È importante assicurarvi una quantità sufficiente di grassi nell’alimentazione, poiché questi svolgono molteplici funzioni benefiche, tra cui la regolazione dei livelli ormonali e il mantenimento della salute articolare, che, in ultima istanza, contribuiscono a migliorare la composizione corporea. La raccomandazione generale è che l’apporto quotidiano di grassi corrisponda a circa il 30% delle calorie giornaliere. Per vostra informazione, 9 calorie corrispondono a 1 grammo di grassi. Provate a includere nella vostra dieta più grassi utili alla salute cardiovascolare, come l’olio d’oliva, i latticini a basso contenuto di grassi, le uova, il salmone e altri grassi omega 3 presenti nel pesce e nella frutta a guscio.

Di Quanti Carboidrati Avete Bisogno?

È impossibile tralasciare questo specifico gruppo alimentare, poiché è la più importante fonte di energia, fondamentale per rimpinguare le riserve di glicogeno muscolare nel recupero post-allenamento. Una volta determinate le quantità di proteine e grassi, vi rimane da capire quanti grammi di carboidrati potete consumare al giorno (4 kcal = 1 g di carboidrati). Per sapere quanti grammi di carboidrati consumare, sottraete al totale l’apporto calorico derivante da proteine e grassi.

Quindi, per un soggetto di 63 chili con un fabbisogno di 1400 kcal, 70 g di proteine e 30 g di grassi, otterrete la cifra seguente: 1400 - (70 x 4) - (30 x 9) = 650 kcal derivanti dai carboidrati, il che equivale a 650/4 = 162 g di carboidrati.

FAQ

«Come conteggio l’alcol nel calcolo dei macronutrienti?»

L’alcol non è un macronutriente, ma contiene comunque calorie che è bene monitorare. Un grammo di alcol equivale a sette calorie. Partendo dal totale calorico, cercate di mantenere inalterata la quantità di proteine, e modificate le proporzioni di carboidrati e grassi di conseguenza.

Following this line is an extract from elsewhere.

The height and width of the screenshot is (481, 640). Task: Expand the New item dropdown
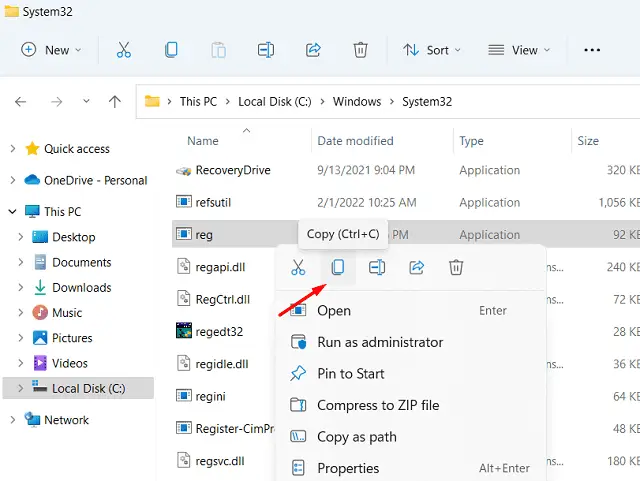click(52, 50)
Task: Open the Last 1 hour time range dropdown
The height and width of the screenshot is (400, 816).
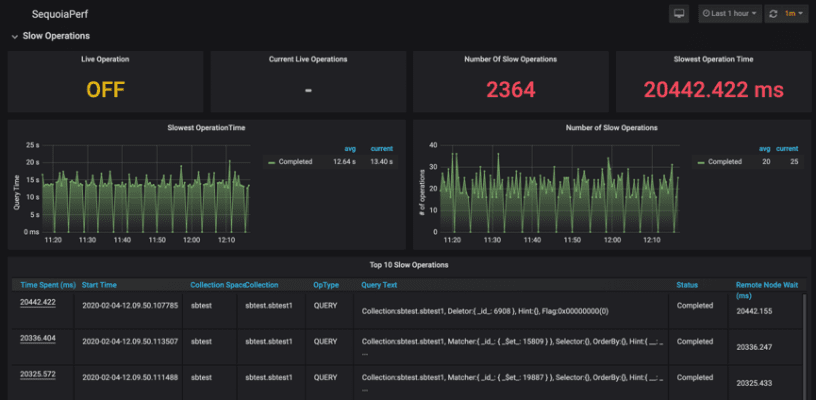Action: pos(731,14)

Quindi, sottraete il numero di calorie ottenute dall’alcol e ricalcolate le quantità di carboidrati e grassi come indicato sopra.

«Come ripartisco i miei macronutrienti?»

Purché soddisfiate il vostro fabbisogno di calorie e proteine, potete alternare diverse proporzioni di grassi e carboidrati per perdere peso. Guardate all’apporto calorico settimanale piuttosto che focalizzarvi sul singolo giorno. Se sapete già di volervi concedere uno strappo alla regola in un dato giorno, calcolate il consumo calorico approssimativo e sottraete questa cifra al totale della settimana (ottenibile moltiplicando il vostro fabbisogno calorico giornaliero per sette). Dividete, poi, il risultato della sottrazione per sei, in modo da calcolare le calorie che vi restano in ciascuno dei sei giorni.

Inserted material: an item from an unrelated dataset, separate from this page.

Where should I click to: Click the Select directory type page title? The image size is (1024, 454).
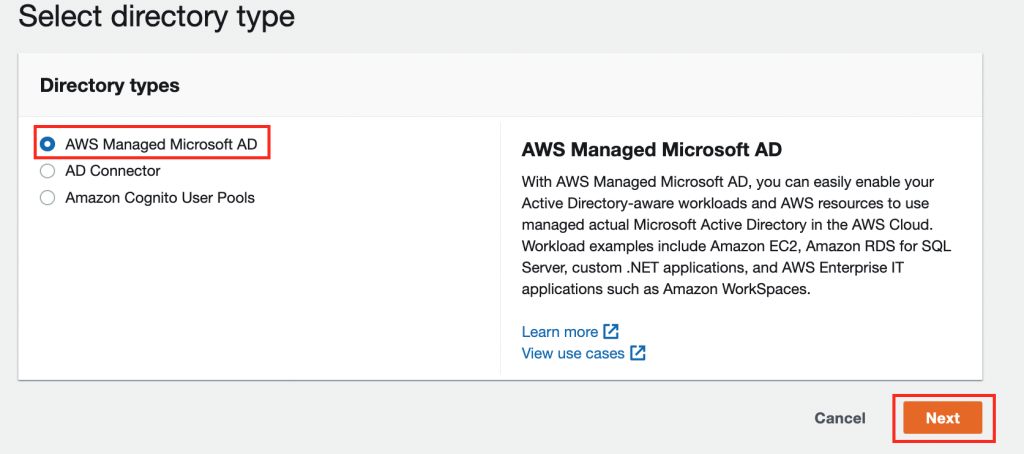(x=157, y=17)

«Andrebbero consumati ogni giorno gli stessi macronutrienti?»

Purché il vostro fabbisogno di calorie e proteine rimanga invariato, potete alternare diverse proporzioni di grassi e carboidrati.

«Devo monitorare il consumo di verdura?»

Generalmente le verdure sono povere di calorie e ricche di fibre, vitamine e minerali che fanno molto bene all’organismo. Non preoccupatevi troppo di tenere traccia del loro consumo, poiché assumerne quantità in eccesso non influenzerà negativamente la vostra capacità di perdere o prendere peso.

«Come ripartisco i macronutrienti se voglio dimagrire?»

La ricerca suggerisce che questo abbia a che fare con le vostre preferenze alimentari e con ciò che funziona meglio per voi in base anche a quanto siete attivi. L’importante è che puntiate a un buon deficit calorico e a un apporto di proteine ottimale; le proporzioni di grassi e carboidrati dipendono davvero da quello che più vi si addice.

Considerazioni Finali

Quando si tratta di ottenere risultati, che sia perdere peso o prenderlo, i macronutrienti sono la migliore arma a vostra disposizione. Essere a conoscenza del vostro fabbisogno calorico e della ripartizione dei vari macronutrienti vi consente non solo di raggiungere il vostro obiettivo di fitness, ma anche di promuovere la salute grazie alla scelta di alimenti sani.